Train Review: TGV (First Class)
I still remember going to France by train when I was 13. We had an exchange program with a city near Paris. To sum it up: It was awful. Anyway, I decided to give the French trains another chance. This time with the TGV, the best that France has to offer. Even though I did only travel from Stuttgart to Munich, I got a good impression of how comfortable a journey with this train is.
In my introduction to our train review section, I already explained why I am more or less travelling first class only when boarding a train. This time, I had kind of a weird ticket that allowed me access to the ICE First Class (German train) and the TGV First Class (French train). On my way to Stuttgart, I took the ICE (I’ll review that train later on), on the way back I went for the TGV. Sadly, the special service offered in this train – a free meal – is only available when travelling in France. Due to that, I can only focus on all other services provided in the TGV train.
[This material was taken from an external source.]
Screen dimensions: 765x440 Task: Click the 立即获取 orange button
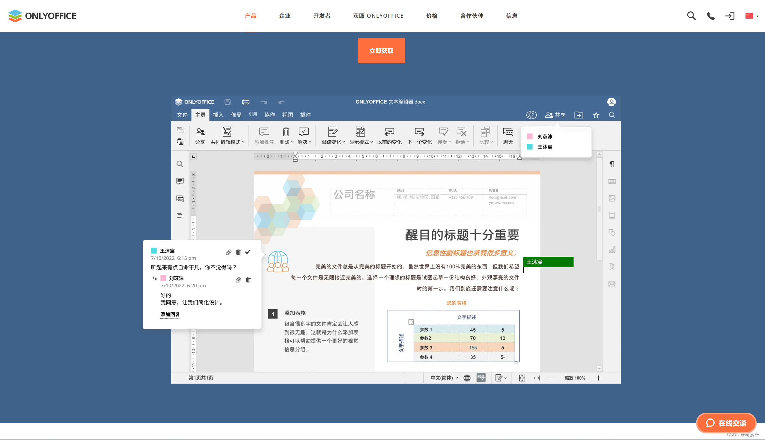click(x=381, y=51)
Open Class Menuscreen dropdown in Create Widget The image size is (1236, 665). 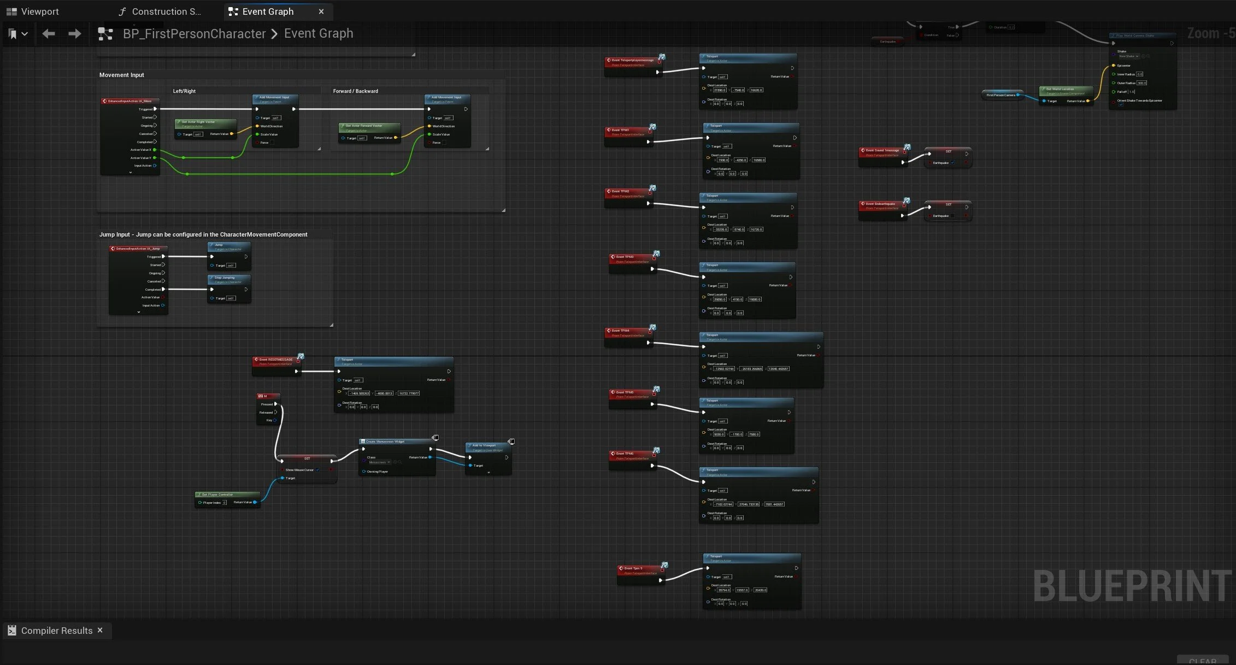click(380, 462)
Kind of shabby seats in the TGV
When I boarded the duplex TGV, the first class was surprisingly stacked (in the German ICE it’s empty most times). I did not get a suitable seat (I’m very likely to a free seat next to me when travelling alone) in the upper deck and decided to have a look on the lower deck (I’m travelling this route several times a year, so there is nothing interesting for me to see).
I found a seat that looked good and was not in a too noisy location (no kids around at the first place). My first impression was not really good. Even though there was lots of leg room and enough space in the width, I felt like the seat was really outworn. It was made of textile – not leather – and looked like it hasn’t been changed for years. Nevertheless, the seat was comfortable.
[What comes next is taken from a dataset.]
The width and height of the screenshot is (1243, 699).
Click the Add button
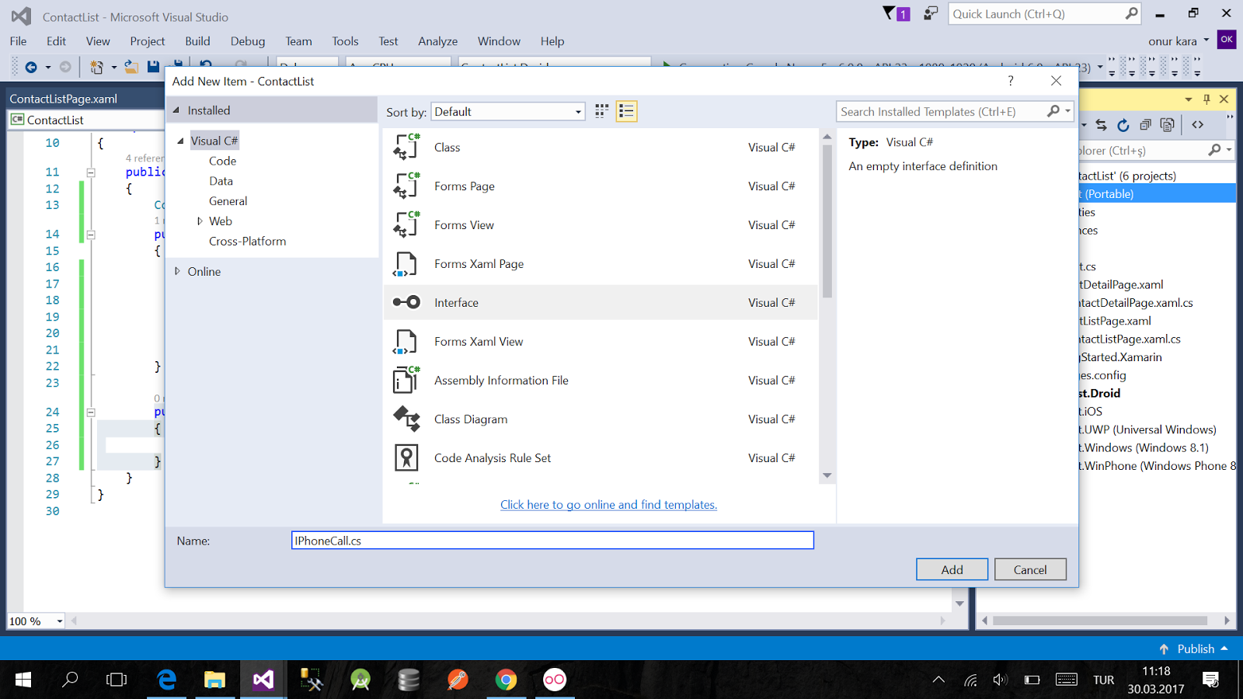952,569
The TGV offers French culture included
After having taken my seat, I was interested in chilling a little bit and decided to read a magazine for a moment. It just took five minutes to regret my choice of seating. The person behind me watched a French movie on his iPad in full volume (seriously, who the hell does something like this in a train?!). But that, sadly, was not everything.
The person on the other side of my row was starting to eat a croissant in a decent volume and spread marmalade all over the place (I mean, I like France but what the hell was wrong with this train?). To make my “first impression” perfect, the guys behind me decided to gather all around me to start chatting. They even took the free seat next to me with two people (and took a little part of mine as well) and started chatting in Arabic. The volume once again was “a little high”. What a start.
Let’s have some haute cuisine in the train
For me, it was time to leave after half an hour. I had no headphones with me and my mobile was low on energy, so I decided to run around a bit in the train. When arriving in the restaurant, it was even noisier due to the football fans partying and jumping around (dear god, why are you making my day that shitty?). I decided to buy a sandwich and to leave again. It was around four euros and did look like it was worth 50 cent. The taste was okay though but nothing special at all. The prices seemed to be even higher than in the German ICE, the quality is on the same level in my opinion.
Afterwards, I decided to work for another hour, still annoyed by the guys chatting next to me. About ten minutes before we finally arrived in Munich, they stopped and I had some time to rest and think about my experience in the TGV. As the train arrived a little late, I even had to hurry to get my connection train. After I boarded, I decided that I’ll go for the ICE train next time again. The TGV may be fast but neither the comfort nor the atmosphere (you’ll mostly meet business man who are calm in the ICE first class) are as good as in the German “king of the rail”. If you got the choice, I’ll recommend to go for the ICE (or a plane).